O Estado de Goiás protocolou no STF a Suspensão de Tutela Provisória (STP) nº 709 com a finalidade de que a Suprema Corte suspendesse a decisão do Tribunal de Justiça de Goiás que determinou a imediata remoção de todo o lixo depositado no aterro sanitário municipal e que houvesse abstenção de novos descartes no local, haja vista a grave lesão à ordem e à saúde públicas e ao meio ambiente, “uma vez que não há outra área adequada para o descarte de lixo no município”.

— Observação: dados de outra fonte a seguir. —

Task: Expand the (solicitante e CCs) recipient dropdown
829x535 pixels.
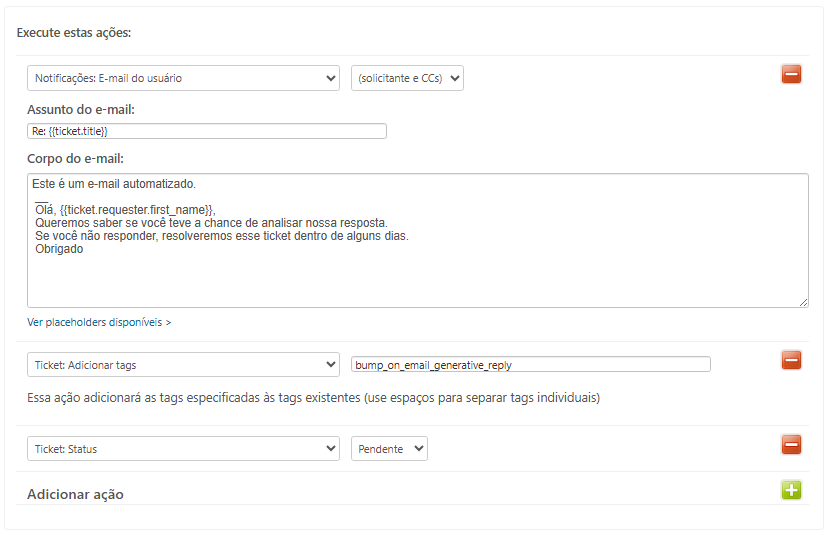Action: 407,78
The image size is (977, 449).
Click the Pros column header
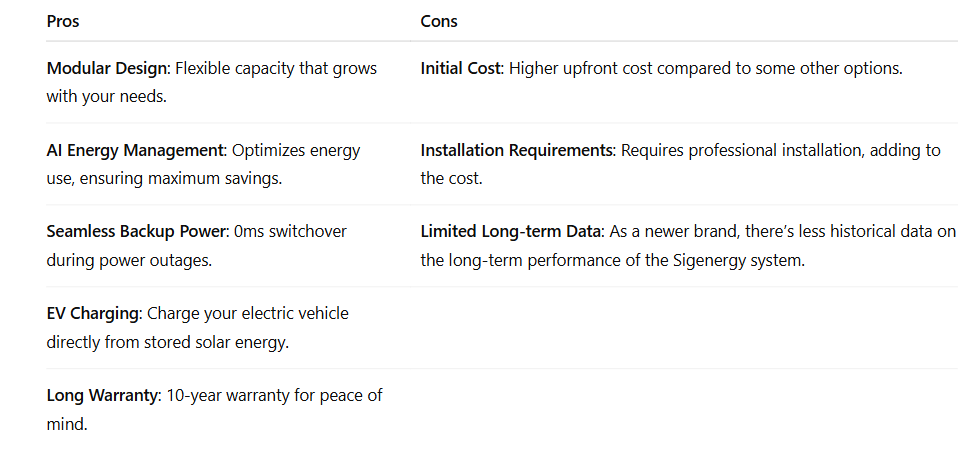(63, 21)
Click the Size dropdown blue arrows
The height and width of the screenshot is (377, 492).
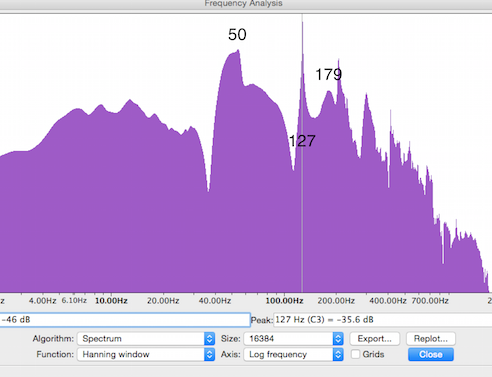pos(338,339)
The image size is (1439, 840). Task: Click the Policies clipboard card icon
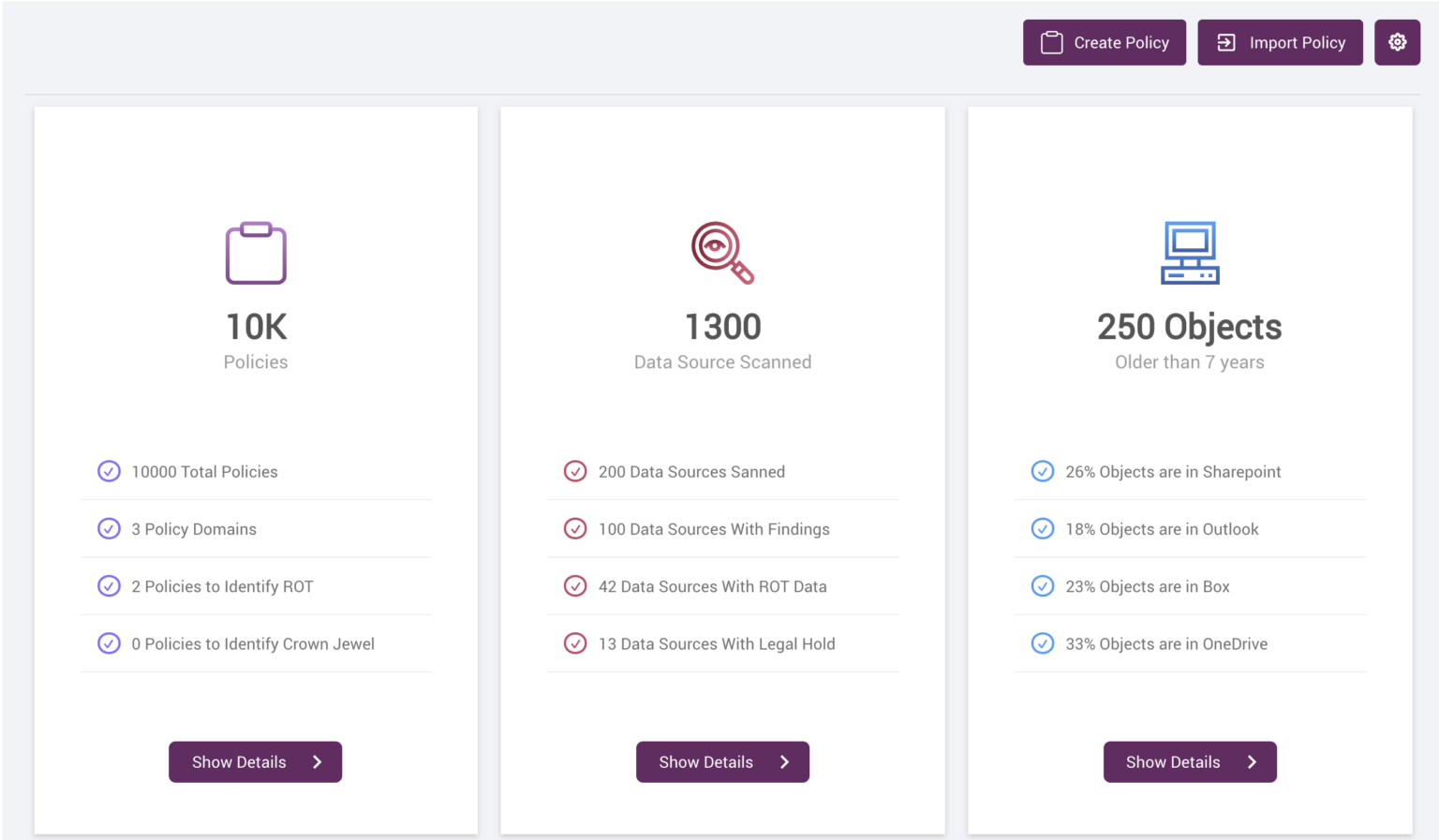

O ministro Luiz Fux ao citar precedentes do STF, em casos semelhantes, salientou que as alegações do Estado de Goiás exigiriam comprovação e que as discussões acerca da irregularidade do aterramento sanitário, dos danos ambientais causados pela sua manutenção, da existência de outros locais para o descarte de lixo na região e da possibilidade material de destinação de outra área para tanto demandariam nova análise de fatos e provas relativas ao processo de origem.